For the greater number of CVV thefts, we need to look at Magecart-style attacks against retailers.

Magecart

Magecart was originally the name applied to an individual cybercriminal gang operating a specific type of attack. The attack process is to gain access to a retailer's payment system, then use malware to skim off card details in real time as they are entered to fulfill a purchase. This type of attack is known as web skimming. It steals the payment card details – including the CVV number – as they are entered in plaintext and before they are encrypted by the retailer. The user, and indeed the retailer, will know nothing about the theft until the malware is discovered.

The attack methodology was subsequently copied by numerous other criminal gangs, and the term Magecart now refers to the style of attack rather than any specific gang. It is thought that there are more than a dozen Magecart cybercriminal gangs. They have been named sequentially as discovered: Magecart 1, Magecart 2, Magecart 3, etcetera.

Some of the gangs behind the different groups are long-standing and infamous cybercriminals. Magecart 5, for example, is thought to be the Carbanak gang, which has been responsible for some of the largest online thefts in recent years. This group is also thought to be responsible for the Ticketmaster Magecart hack.

The Ticketmaster breach in 2018 was a supply chain attack. Magecart 5 first breached Inbenta, a third-party software supplier to Ticketmaster. From there it was able to add its own code to a customized JavaScript used in Ticketmaster's payment receipt process. The script was downloaded and used, stealing close to 40,000 users' payment details.
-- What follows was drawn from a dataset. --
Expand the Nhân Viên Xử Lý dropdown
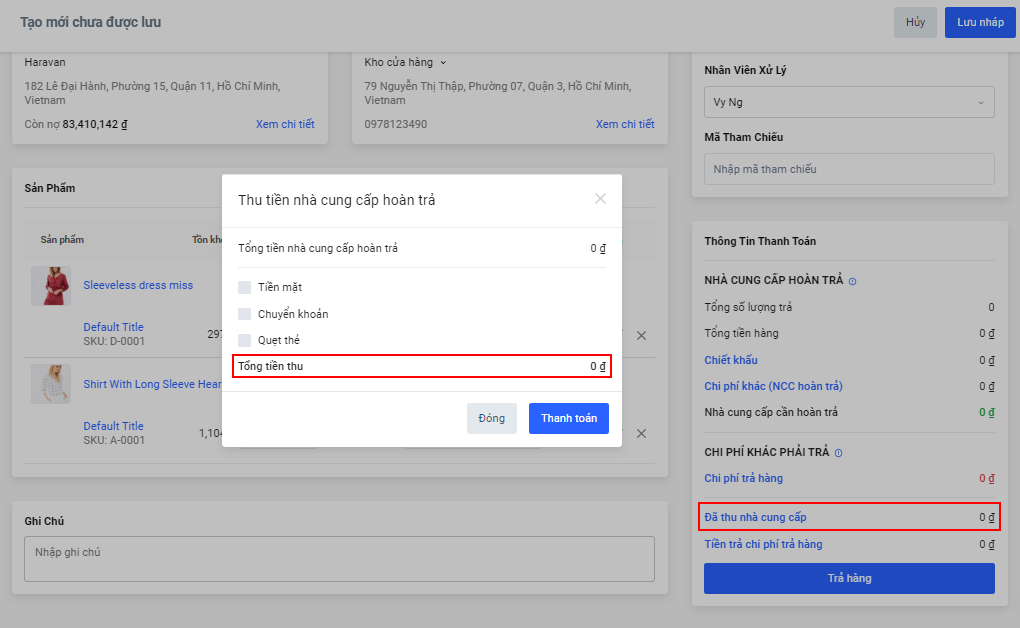click(x=849, y=102)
Attacking the supply chain is a common, but not defining, approach used in Magecart attacks. In 2019, a Magecart attack compromised an e-commerce platform (PrismWeb) that served college campus stores in the U.S. and Canada. The malicious skimming code was injected into the JavaScript libraries used by individual stores – and more than 200 campus stores in 176 universities across the U.S. and 21 in Canada were subsequently infected.

The attack on British Airways in 2018 was not a supply chain attack, but it maintained the Magecart web skimming approach. “Magecart set up a custom, targeted infrastructure to blend in with the British Airways website specifically and avoid detection for as long as possible,” explained researchers from RiskIQ. “While we can never know how much reach the attackers had on the British Airways servers, the fact that they were able to modify a resource for the site tells us the access was substantial, and the fact they likely had access long before the attack even started is a stark reminder about the vulnerability of web-facing assets.”

It has been claimed that up to 500,000 British Airways customers may have been affected by this breach – and the UK’s data protection regulator subsequently fined the company almost $230,000 for its poor security.

If you compare the number of credit card details – including the CVV number – that can be stolen in a single Magecart attack to the targeting of PCs, it seems clear that the majority of fullz credit card details available on the dark web have probably been stolen by the various Magecart gangs. These attacks are continuing and will probably increase during 2020.

How to stay safe

Protecting our payment card details is difficult. We can defend our own PCs but can do nothing against attacks against the retailers.

For our own PCs we need to use a good and up-to-date anti-virus product. That will detect and block most malwares. We need to be security-aware, to recognize and ignore phishing attempts. And we should keep our browser fully patched and/or consider using a more secure browser.

There is nothing we can do personally to prevent Magecart attacks against the retailer, other than to be aware and prepared. Corporations are told to assume that they have or will be breached, and to prepare an incident response plan. We need to take a similar approach – assume our payment details will be stolen and know what to do when we learn about it. We can use accounts for online purchasing that do not contain more money than we can afford to lose. We can monitor our bank accounts to see if any purchases are being made that we do not recognize. And we can keep a regular eye on our credit scores.